== Source excerpt ==

Wednesday 27 April 2011

Scene 4: Parma Violet Tea, The Movie. Enter Aunty Margaret

The time has come for a little light relief, I feel.  Time to introduce some new characters into this love story, which is limping along in a manner more torpid than torrid. Scene 4 takes place in the parlour of a small, neat miner's cottage.  Miss Underscore is visiting her octogenarian Aunt Margaret. Margaret is a shrunken, desiccated woman with a cauliflower perm and lips that can purse as tightly as a cat's bottom.  She looks like she would be most at home knitting under a guillotine.  Despite her age Aunty Margaret is as feisty and snappy as a jack russell.

Even though it is a warm Spring day there is a coal fire burning in the grate. A clothes horse, strewn with Aunty Margaret's voluminous undergarments stands in front of the fire.  Miss Underscore and Aunty Margaret are sipping tea and nibbling Mr Kipling French Fancies.

===
== Data shown ==

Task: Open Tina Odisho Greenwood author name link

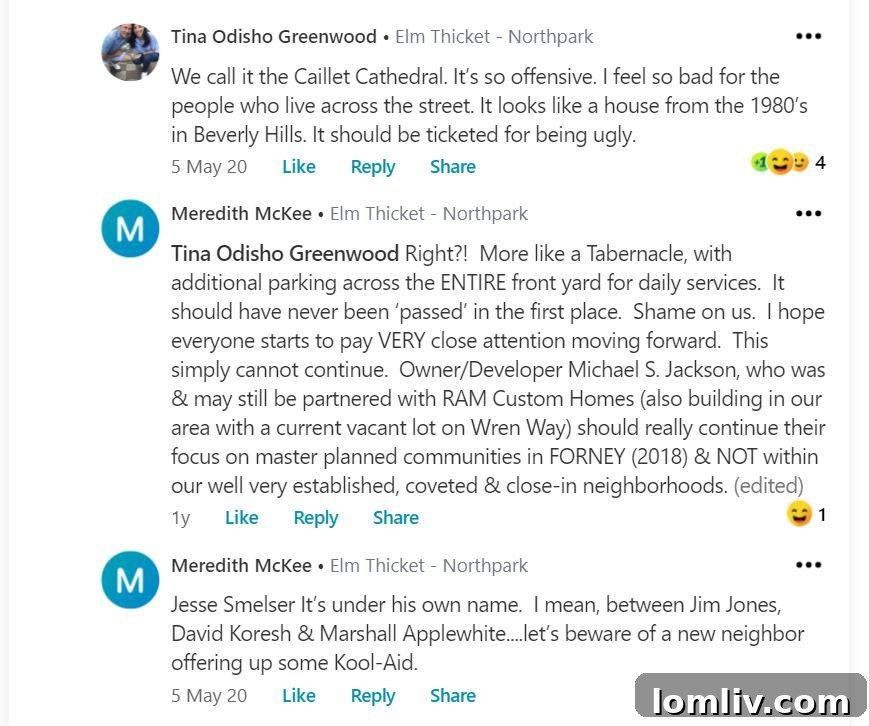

===

Short task 1: Turn the paragraph of the Scene 4 text that begins "Even though it is a warm Spring day" into a bulleted list that keeps its main facts.
Short task 2: In one to three sentences, explain why the Scene 4 text says it is time to introduce new characters.
Short task 3: Summarize the Scene 4 text in two sentences.
The lines have no connection to the Scene 4 text.

Expected answer 1:
- It is a warm spring day, but a coal fire is burning in the grate.
- A clothes horse stands in front of the fire, strewn with Aunty Margaret's voluminous undergarments.
- Miss Underscore and Aunty Margaret are sipping tea and nibbling Mr Kipling French Fancies.

Expected answer 2: The love story is "limping along in a manner more torpid than torrid," so the time has come for a little light relief. New characters are brought in to provide it.

Expected answer 3: To give some light relief to a slow-moving love story, Scene 4 introduces Miss Underscore's octogenarian Aunt Margaret, a shrunken, feisty woman with a cauliflower perm, in the parlour of her small miner's cottage. Although it is a warm spring day, a coal fire burns beside a clothes horse hung with her undergarments while the two women drink tea and eat Mr Kipling French Fancies.